1. Luminescent Panellus
This is a fungus that often grows in clusters on logs and is bioluminescent at night. This fungus belongs to the family Mycenaceae, which is the type species of the genus Panellus.
Also known as “bitter oyster” or luminescent mushroom, this is a species of mushroom commonly found in Asia, Australia, Europe and North America. It grows on rotting stumps, logs or tree trunks, and is especially abundant in birch and oak trees. This particular phenomenon of bioluminescence is often referred to as “foxfire” or “fairy fire”.
This mushroom glows throughout the day. But its brightness is quite low compared to other bioluminescent organisms, and they can only be seen best at night. Like most bioluminescence, this fungus’s glow is produced by the reaction between the enzyme luciferase and the compound luciferin, both names derived from the Latin word “lucifer”, meaning ” light”.
2. New Zealand Glowworm
Commonly known as the New Zealand glowworm or simply the pinworm, they are a species of gnat fungus endemic to New Zealand. The larval stage will produce blue bioluminescence.
Also known as “glowworms”, these creatures are endemic to New Zealand and are found in caves and coastlines with high humidity.
Despite their name, they are not actually worms, but rather the larvae and eggs of the fungus-eating fly (Fungus gnat), a flying insect that produces blue bioluminescence. They emit light to attract their prey to silk threads with sticky droplets as traps.
Lightworm bioluminescence is produced in a special secretory organ known as the “Malpighian tubule”, which facilitates the luciferase-luciferin reaction.
3. Comb Jellies
Comb jellyfish are a subphylum with the appropriate group of gastropods in centrosymmetric animals, which move by means of comb plates, which are plates made up of many swimming feathers.
Comb jellyfish are a group of invertebrates that range in size from a few millimeters to more than 1.5 meters and are found in seas around the world.
Characterized by slender, tentacle-like structures known as “cilia” or “comb teeth,” these creatures can all be bioluminescent, rainbow-effect, or both.
The rainbow effect created on their combs is due to the scattering of light as they move, while the bioluminescence usually produces a blue or green light that can only be seen in the dark.
4. Electric Clam
Electric Clam is a species of saltwater clam, a marine bivalve mollusk in the family Limidae, clams. It is known as electric fire clam, disco clam, electric clam and disco clam. The clam has been given these nicknames because its soft tissues glow like a disco ball.
Also known as the “disco clam”, the electric clam is a bivalve known for its flashing lights. Found in the tropical waters of the central Indo-Pacific region, these clams are not truly bioluminescent like many other marine creatures, they produce their own light.

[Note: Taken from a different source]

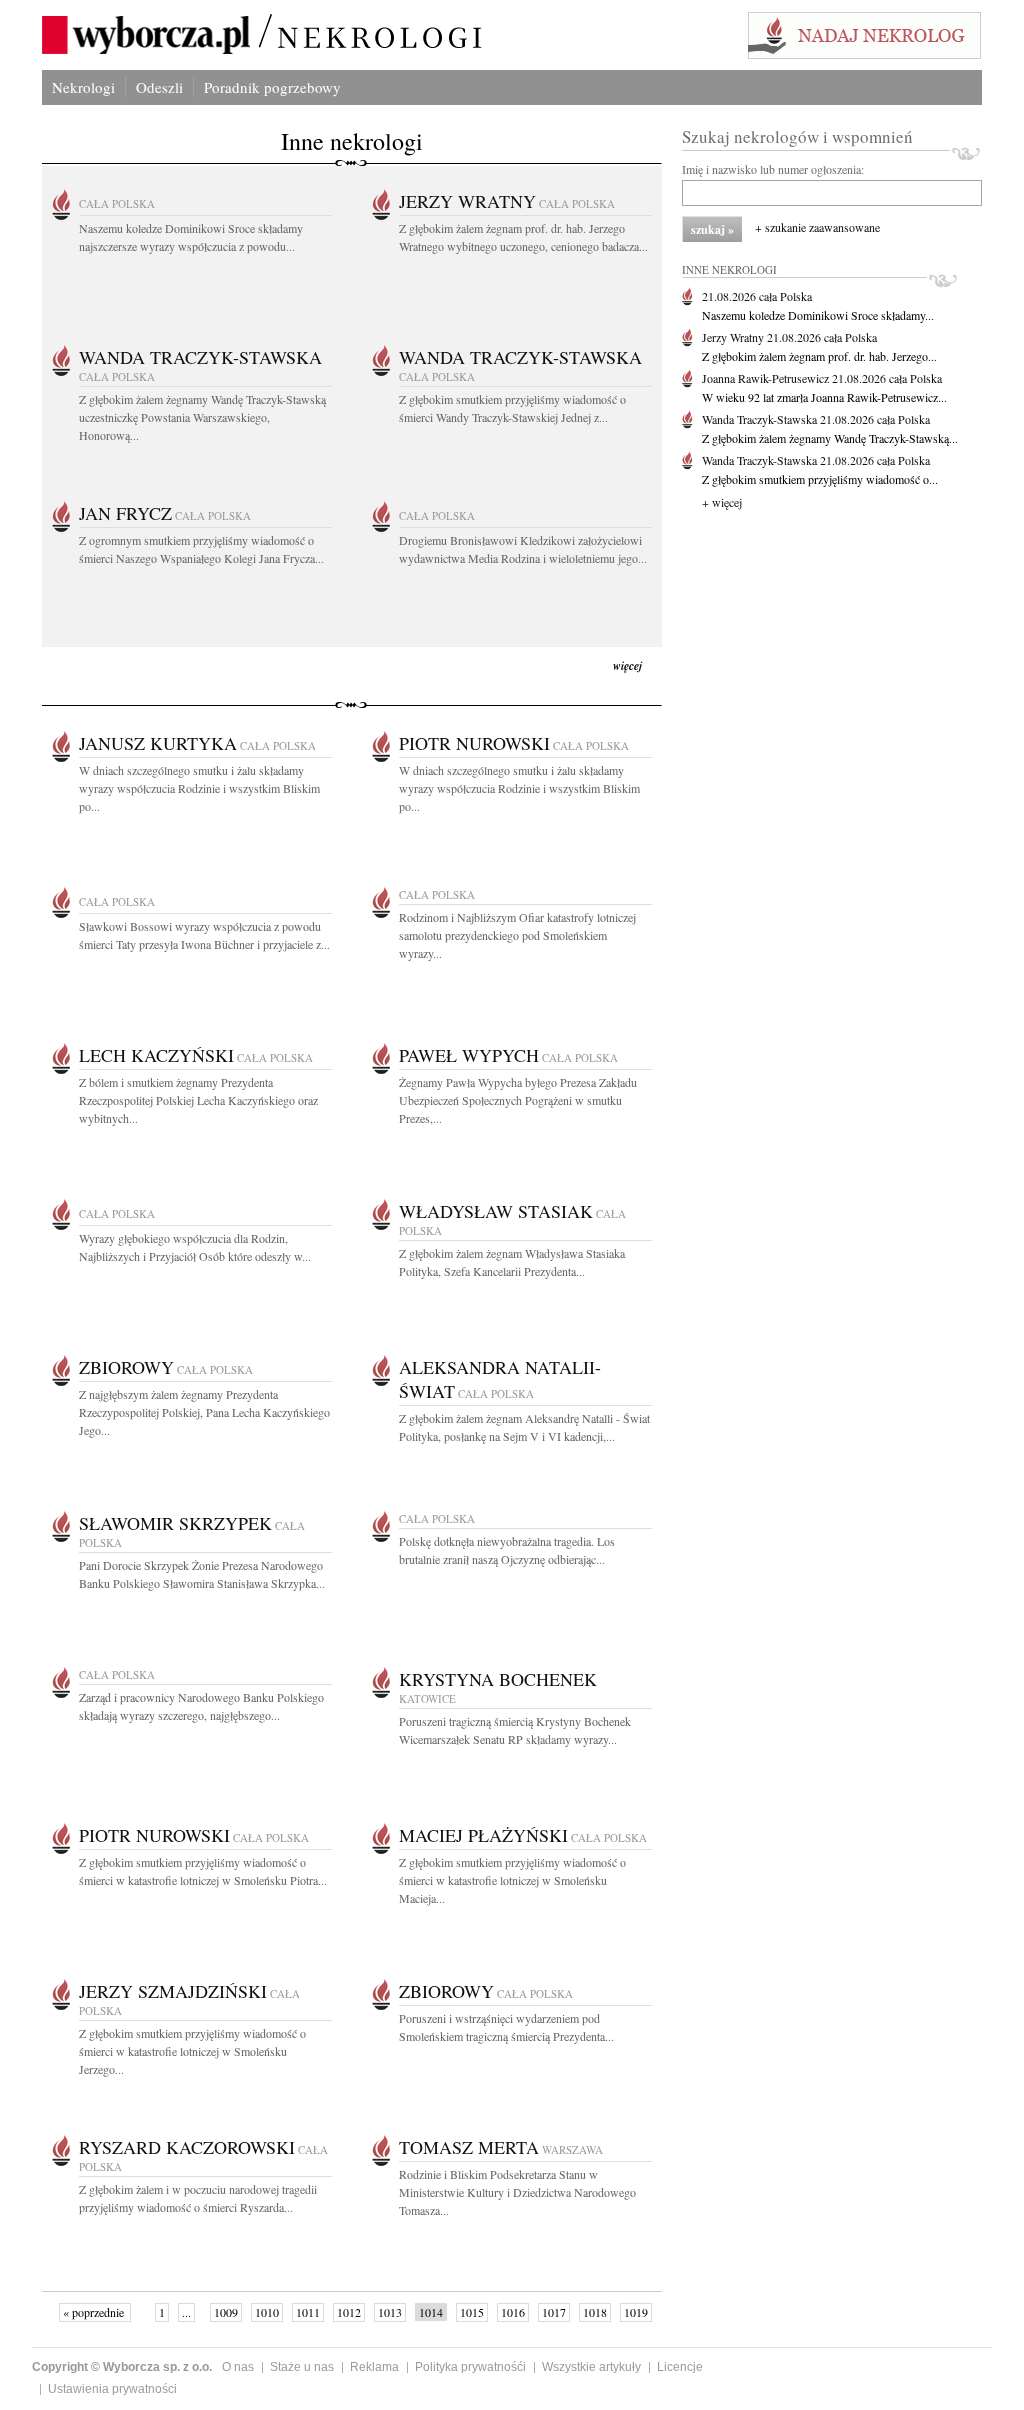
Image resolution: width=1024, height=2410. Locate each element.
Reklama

The researchers found that these clams actually have highly reflective tissues at the outer edge of the shell containing nanospheres made of silica. When the clam quickly exposes and hides the soft tissue, it will give the impression that the tissue is flashing light, but in reality it only reflects light.
5. Sea Sparkle
Noctiluca scintillans is a free-living marine algae that is bioluminescent. The bioluminescence characteristic of this algae is produced by a luciferin-luciferase system located in thousands of spherical organelles located throughout the cytoplasm of single-celled protozoa.
Sea Sparkle, or Noctiluca miliaris, is a species of free-living marine plankton, flagellate, usually 0.2 to 2 mm in diameter and commonly found along coastlines, estuaries and areas. shallow sea areas where there is a lot of sunlight.
They are known for producing a common phenomenon known as the “mareel” or “milky sea effect,” in which they glow blue when disturbed by something like waves, for example.
Sea Sparkles have special structures in their cells called “scintillons”, where luciferase reacts with luciferin to produce bioluminescence.
6. Flashlight Fish
Also known as the lampeye fish, the flashlight fish is a family of fish belonging to the order Yellow-eyed bream. This family has 200 species. Lampeye fish live in the tropics worldwide. Some species migrate to shallow water or coral at night, or else they live only in deep water.
Also known as the “lanterneye fish”, the flashlight fish is a nocturnal fish that has special light organs under its eyes filled with bioluminescent bacteria that always glow.
They are commonly found in the Indo-Pacific regions as well as the Caribbean, they use their luminous organs to communicate, attract prey.